- Goal 1:
Decide whether each statement agrees with the patch discussion, answering yes or no and quoting the words of the text that settle it: (a) The async feature was designed on purpose. (b) The diff adds a pointer named user_avctx to AVCodecInternal. (c) The author says it is easy to modify the context in the worker thread.
- Goal 2:
Translate this sentence from the patch discussion into Spanish: "User context could be accessed everywhere in the user thread, so changing from worker thread will always lead to a race condition."
- Goal 3:
Write down the part of the patch discussion that runs from "diff --git a/libavcodec/pthread_frame.c" up to and including "(avctx)->get_buffer2 == avcodec_default_get_buffer2)", with no changes.

- Document section:
User context could be accessed everywhere in the user thread, so changing from
worker thread will always lead to a race condition.
Seems I didn't fully understood this before.

Async feature is designed on purpose, it's hard to capture the changes in worker
thread in time and get the context updated for user thread correctly.

As the async issue exists commonly for resolution changing, it is in need for fixing.

> Additionally, the user context should reflect the state of the last

> frame that was output to the user, if a worker thread changes it

> immediately as it sees the size change, wouldn't it be possible for

> frames of the old size to be output after the context was already

> updated? That sounds like trouble to me.


I didn't quite understand it, but as another patch for vp9 shows, output frame whose size
Is different from context can still be correct.

Anyway, since it's not easy(or possible) to modify in worker thread, this won't be a problem. 

Thanks,
- linjie

Patch hide | download patch | download mbox

diff --git a/libavcodec/internal.h b/libavcodec/internal.h
index 5096ffa..a85ffff 100644
--- a/libavcodec/internal.h
+++ b/libavcodec/internal.h
@@ -162,6 +162,13 @@  typedef struct AVCodecInternal {
 
     void *thread_ctx;
 
+    /**
+     * User thread AVCodecContext pointer and
+     * context mutex
+     */
+    void *user_avctx;
+    pthread_mutex_t context_mutex;
+
     DecodeSimpleContext ds;
     DecodeFilterContext filter;
 
diff --git a/libavcodec/pthread_frame.c b/libavcodec/pthread_frame.c
index 36ac0ac..60110f2 100644
--- a/libavcodec/pthread_frame.c
+++ b/libavcodec/pthread_frame.c
@@ -140,6 +140,8 @@  typedef struct FrameThreadContext {
 #define THREAD_SAFE_CALLBACKS(avctx) \
 ((avctx)->thread_safe_callbacks || (avctx)->get_buffer2 == avcodec_default_get_buffer2)
 
+static int update_context_from_thread(AVCodecContext *dst, AVCodecContext *src, int for_user);
+
 static void async_lock(FrameThreadContext *fctx)
 {
     pthread_mutex_lock(&fctx->async_mutex);
@@ -157,7 +159,6 @@  static void async_unlock(FrameThreadContext *fctx)
     pthread_cond_broadcast(&fctx->async_cond);
     pthread_mutex_unlock(&fctx->async_mutex);
 }
-
 /**
  * Codec worker thread.
  *
@@ -169,6 +170,7 @@  static attribute_align_arg void *frame_worker_thread(void *arg)
 {
     PerThreadContext *p = arg;
     AVCodecContext *avctx = p->avctx;
+    AVCodecContext *user_avctx = p->avctx->internal->user_avctx;
     const AVCodec *codec = avctx->codec;
 
     pthread_mutex_lock(&p->mutex);
@@ -200,6 +202,12 @@  static attribute_align_arg void *frame_worker_thread(void *arg)

- Recorded information:
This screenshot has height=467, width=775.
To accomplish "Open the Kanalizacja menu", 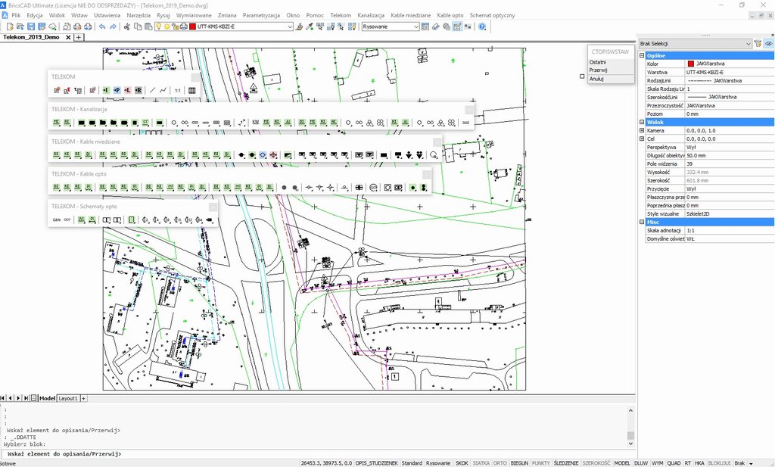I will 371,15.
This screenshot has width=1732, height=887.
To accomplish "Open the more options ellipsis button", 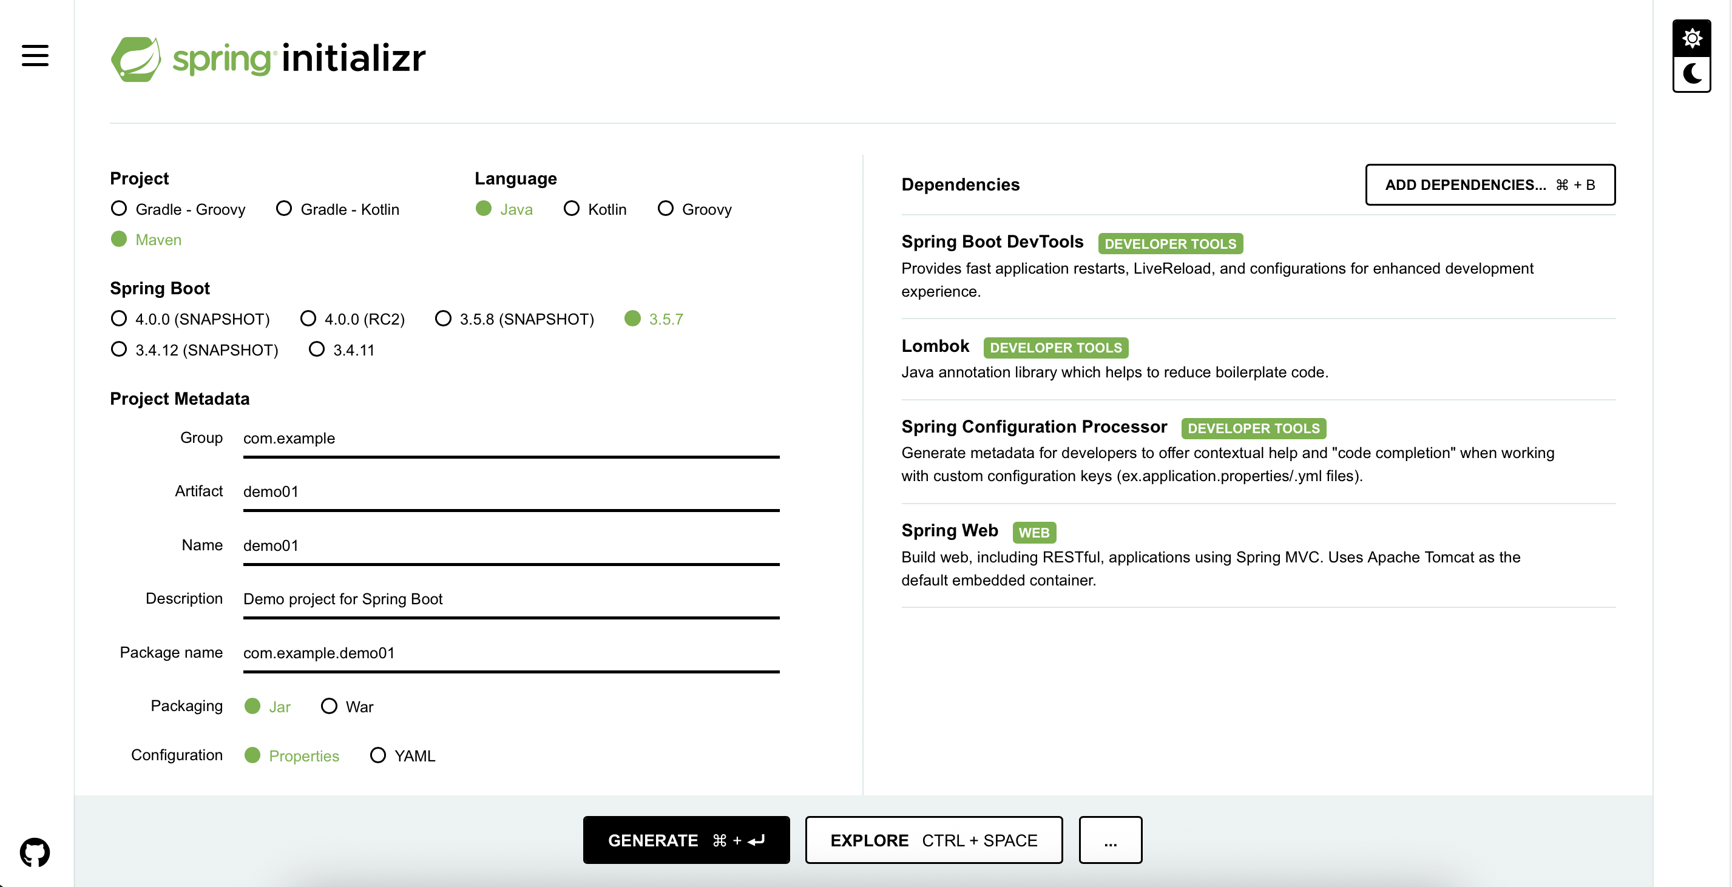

- Exercise response 1:
(a) Yes: "Async feature is designed on purpose"
(b) Yes: "void *user_avctx;"
(c) No: "it's not easy(or possible) to modify in worker thread"

- Exercise response 2:
Se podía acceder al contexto de usuario desde cualquier punto del hilo de usuario, así que modificarlo desde el hilo de trabajo siempre provocará una condición de carrera.

- Exercise response 3:
diff --git a/libavcodec/pthread_frame.c b/libavcodec/pthread_frame.c
index 36ac0ac..60110f2 100644
--- a/libavcodec/pthread_frame.c
+++ b/libavcodec/pthread_frame.c
@@ -140,6 +140,8 @@  typedef struct FrameThreadContext {
 #define THREAD_SAFE_CALLBACKS(avctx) \
 ((avctx)->thread_safe_callbacks || (avctx)->get_buffer2 == avcodec_default_get_buffer2)